__Directive A__. Convert the records, from the start of the records through the line with "Looking at the", into a numbered list with blank lines omitted. Leave the pictures out of the answer.

__Text section__.
[START]

Accenture, which follows a September-August accounting year, has seen record bookings of $12.9 billion in Q4

Accenture
Debasis Mohapatra Bengaluru
3 min read Last Updated : Sep 27 2019 | 10:27 PM IST
Record order bookings and steady revenue guidance by global IT services major Accenture has brought good news for the Indian IT industry.

Market experts say Accenture’s fourth quarter earnings indicated only a marginal impact of the trade war, Brexit, or slowdown fears in the US, on client spending. 

This augurs well for Indian IT firms, most of which witnessed strong revenue growth in the June quarter.

“Accenture’s reported strong growth in outsourcing in Q4 is a boost to sentiment. The record high order booking indicates large deals are out there, and firms with the right capabilities are winning them,” said Sanjeev Hota, head (research), Sharekhan.

“Macro issues are less visible on Accenture’s earnings. If it grows at around 8 per cent, with such a large base, it is a positive for Indian IT players.”
 
The NYSE-listed firm on Thursday reported revenue of $43.2 billion for FY19 — an increase of 5 per cent in dollar terms and 8.5 per cent in local currency terms. Revenue for the fourth quarter (June-August) grew 5.3 per cent in dollar terms to $11.05 billion — a 7.2 per cent rise in constant currency terms.

Accenture, which follows a September-August accounting year, has seen record bookings of $12.9 billion in Q4. Bookings stood at $45.5 billion in FY19. 

Outsourcing deals signed in the fourth quarter rose $6.8 billion, a 46 per cent YoY rise.

[END]

[Rows from a screen grounding dataset]
[START]

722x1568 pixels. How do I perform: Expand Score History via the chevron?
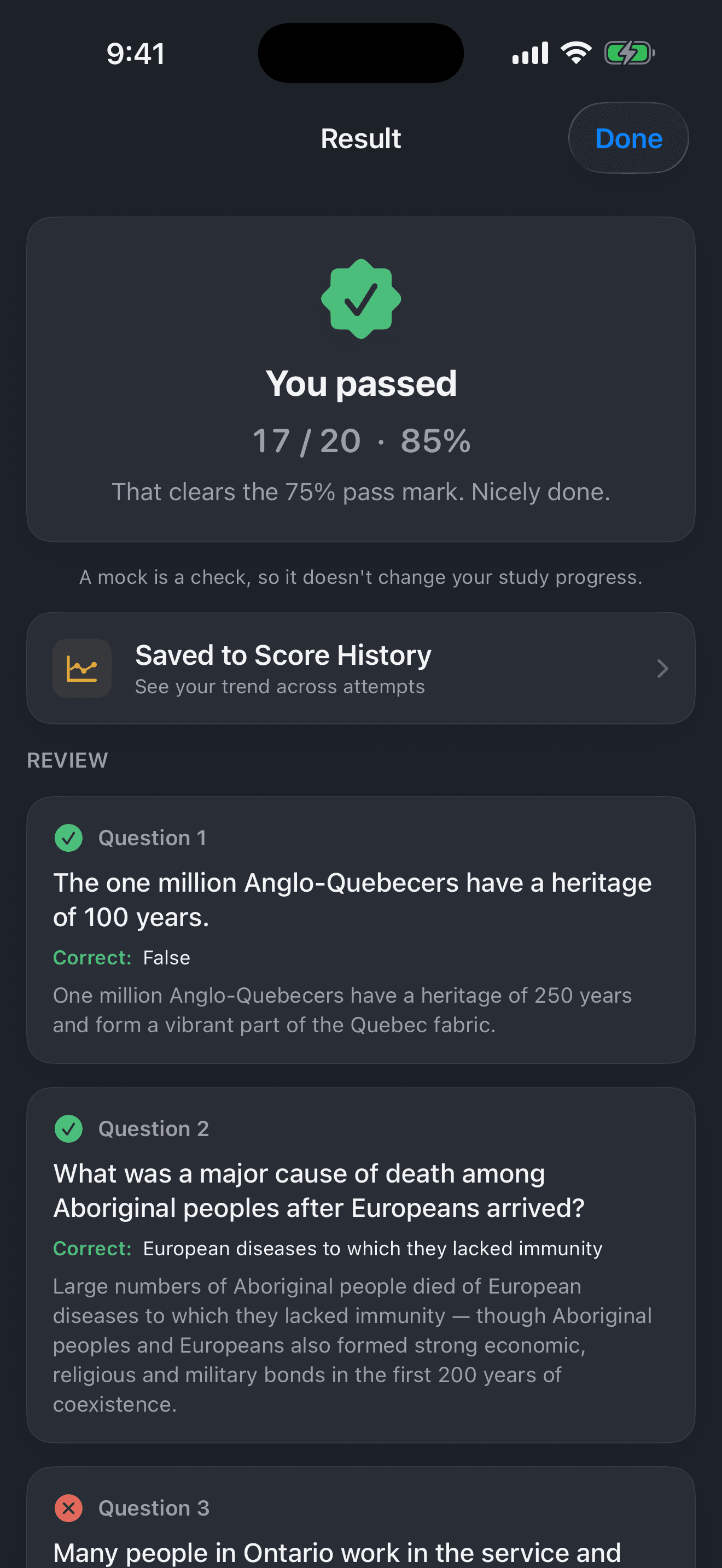pyautogui.click(x=663, y=668)
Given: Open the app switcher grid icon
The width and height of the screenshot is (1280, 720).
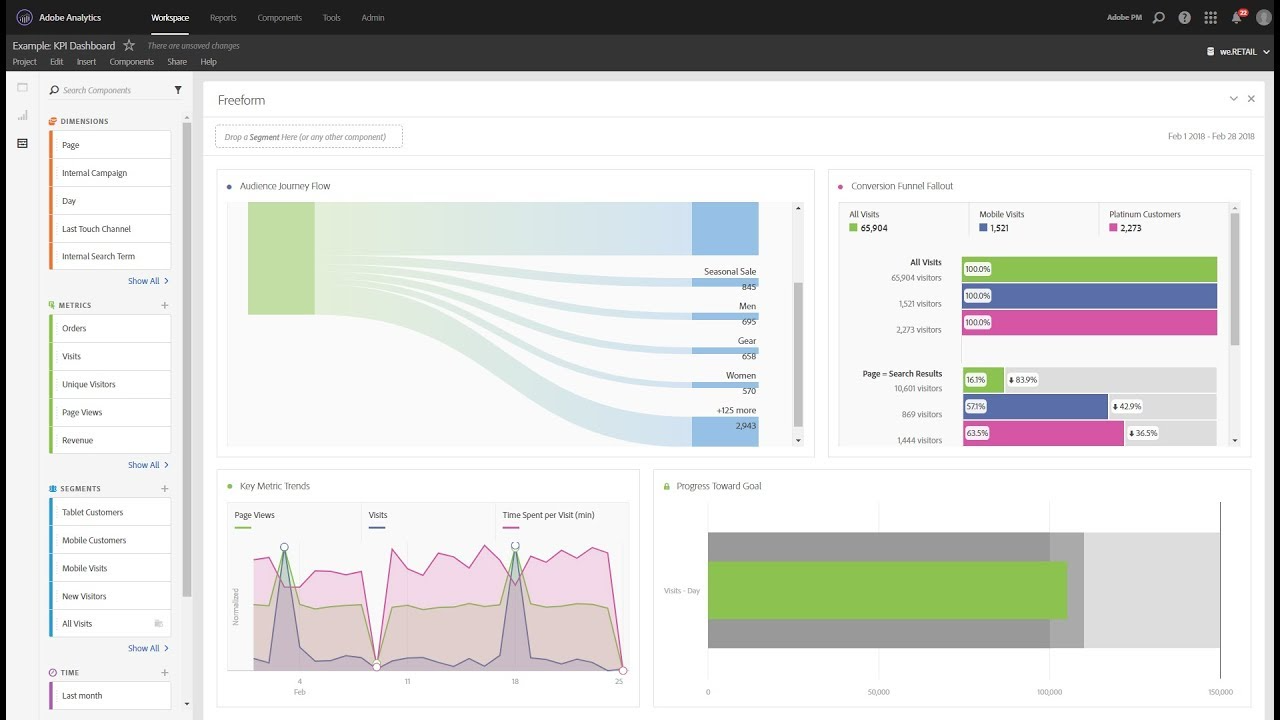Looking at the screenshot, I should point(1210,17).
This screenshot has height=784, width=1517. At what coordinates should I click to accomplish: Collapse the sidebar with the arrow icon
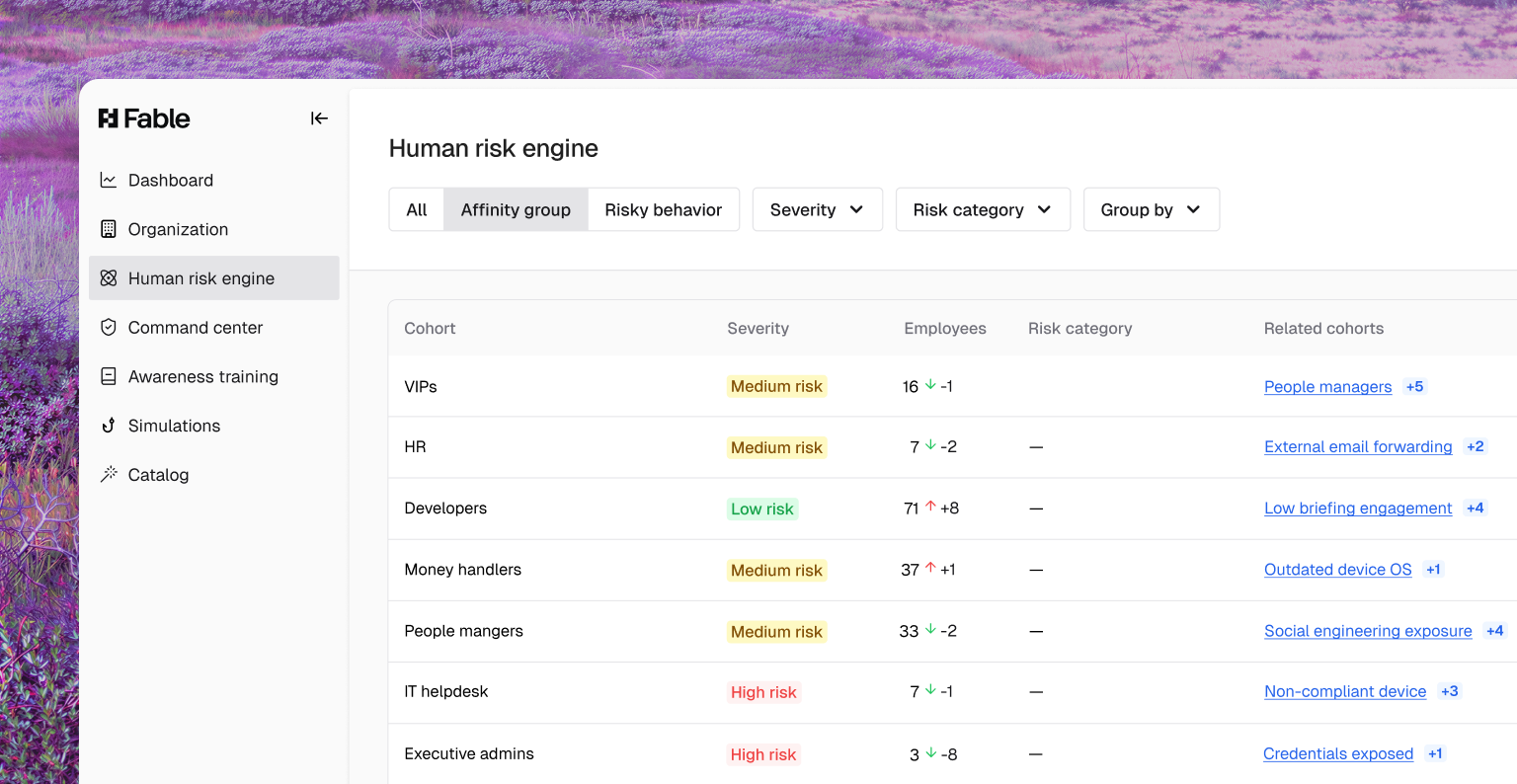click(x=319, y=118)
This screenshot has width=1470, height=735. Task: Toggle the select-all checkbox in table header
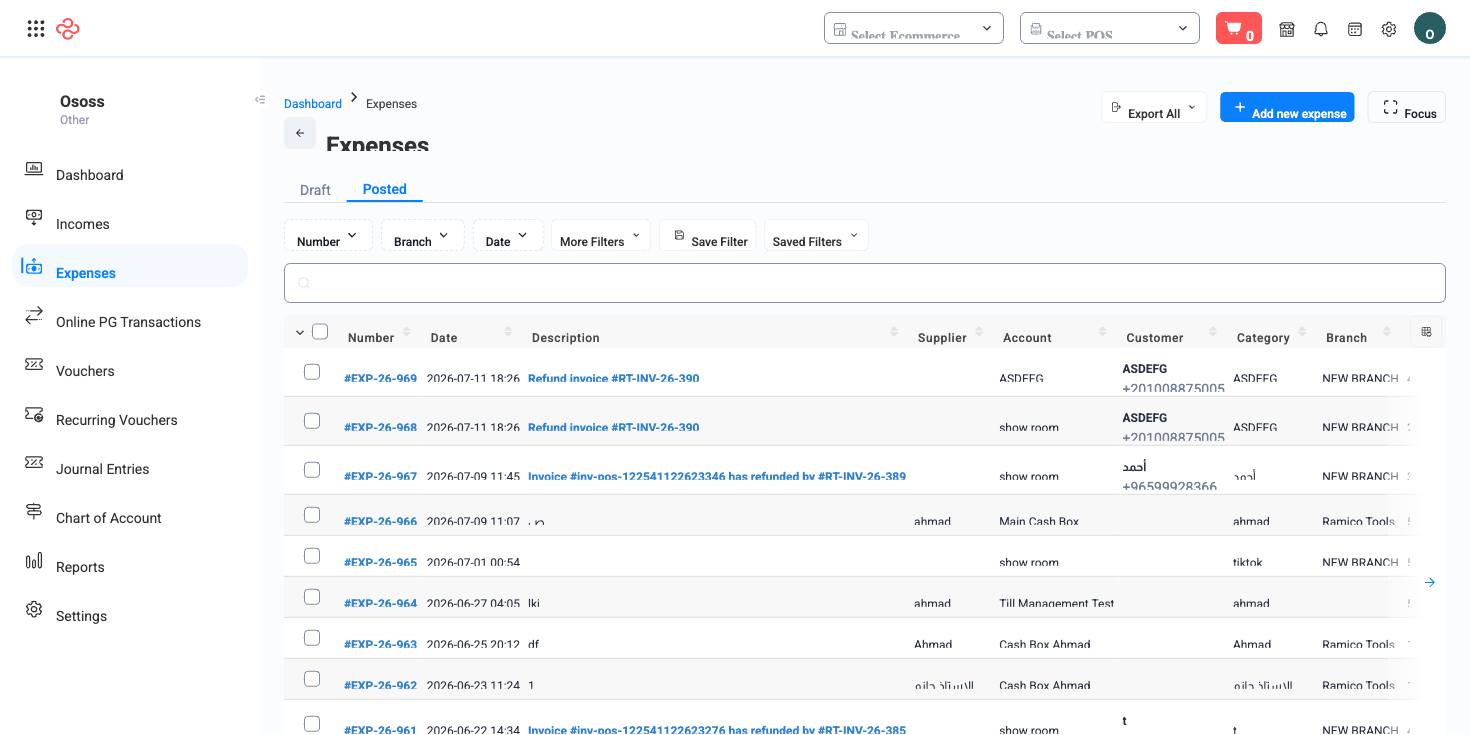click(320, 331)
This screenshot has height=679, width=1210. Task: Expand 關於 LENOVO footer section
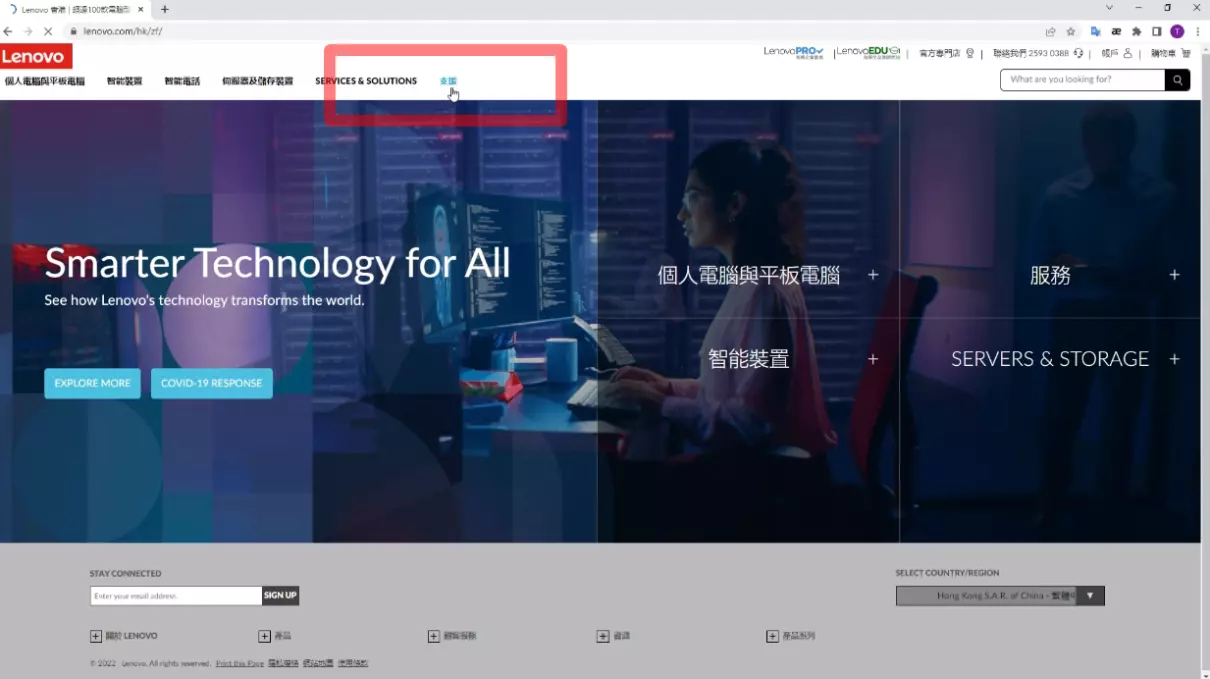96,636
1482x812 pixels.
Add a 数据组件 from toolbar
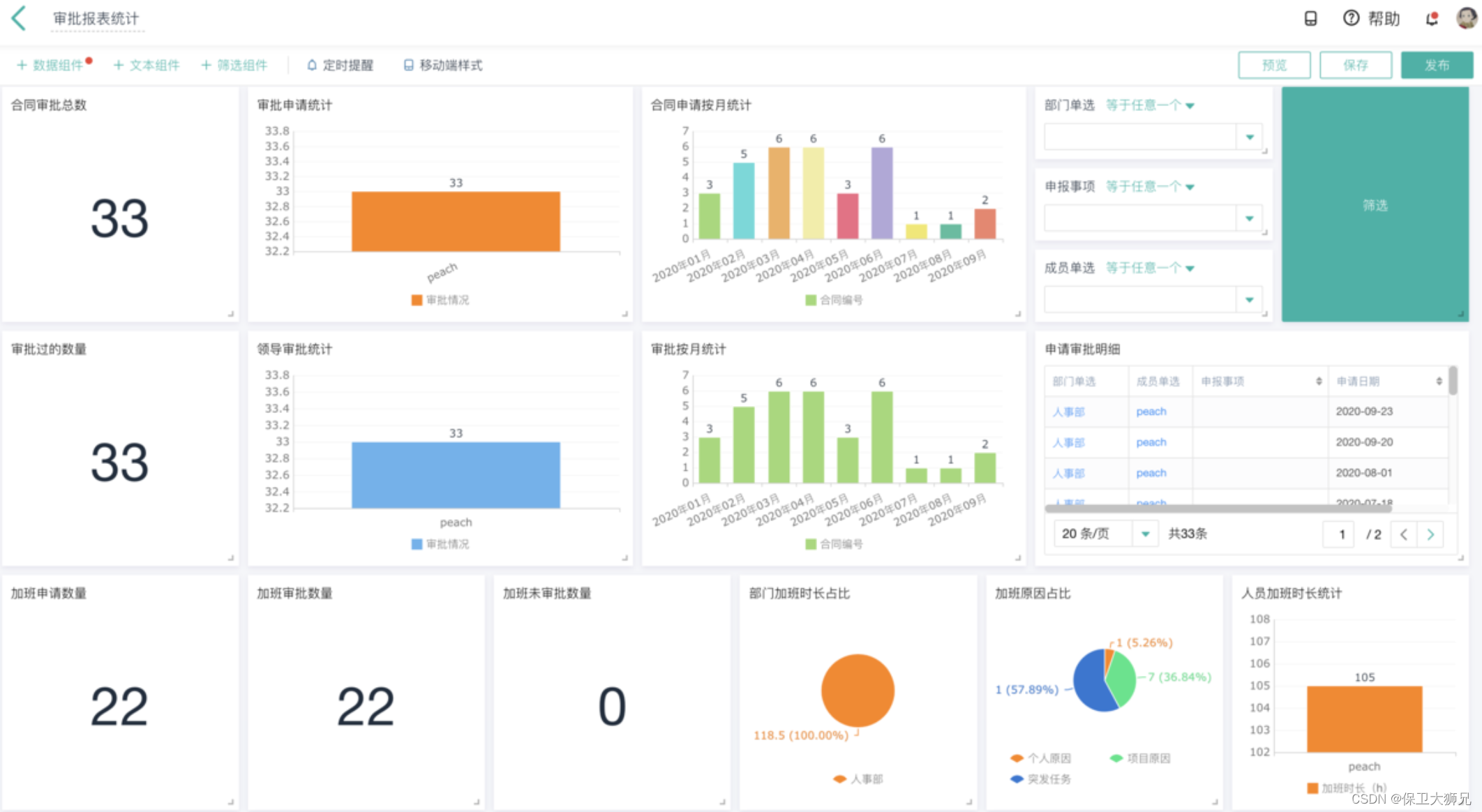[x=50, y=65]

[END]

__Directive B__. Output the passage of the Accenture earnings article from "This augurs well" to "constant currency terms.".

__Exercise answer A__.
1. 722x1568 pixels. How do I perform: Expand Score History via the chevron?
2. pyautogui.click(x=663, y=668)
3. Given: Open the app switcher grid icon
4. The width and height of the screenshot is (1280, 720).
5. Looking at the screenshot, I should point(1210,17).

__Exercise answer B__.
This augurs well for Indian IT firms, most of which witnessed strong revenue growth in the June quarter.

“Accenture’s reported strong growth in outsourcing in Q4 is a boost to sentiment. The record high order booking indicates large deals are out there, and firms with the right capabilities are winning them,” said Sanjeev Hota, head (research), Sharekhan.

“Macro issues are less visible on Accenture’s earnings. If it grows at around 8 per cent, with such a large base, it is a positive for Indian IT players.”
 
The NYSE-listed firm on Thursday reported revenue of $43.2 billion for FY19 — an increase of 5 per cent in dollar terms and 8.5 per cent in local currency terms. Revenue for the fourth quarter (June-August) grew 5.3 per cent in dollar terms to $11.05 billion — a 7.2 per cent rise in constant currency terms.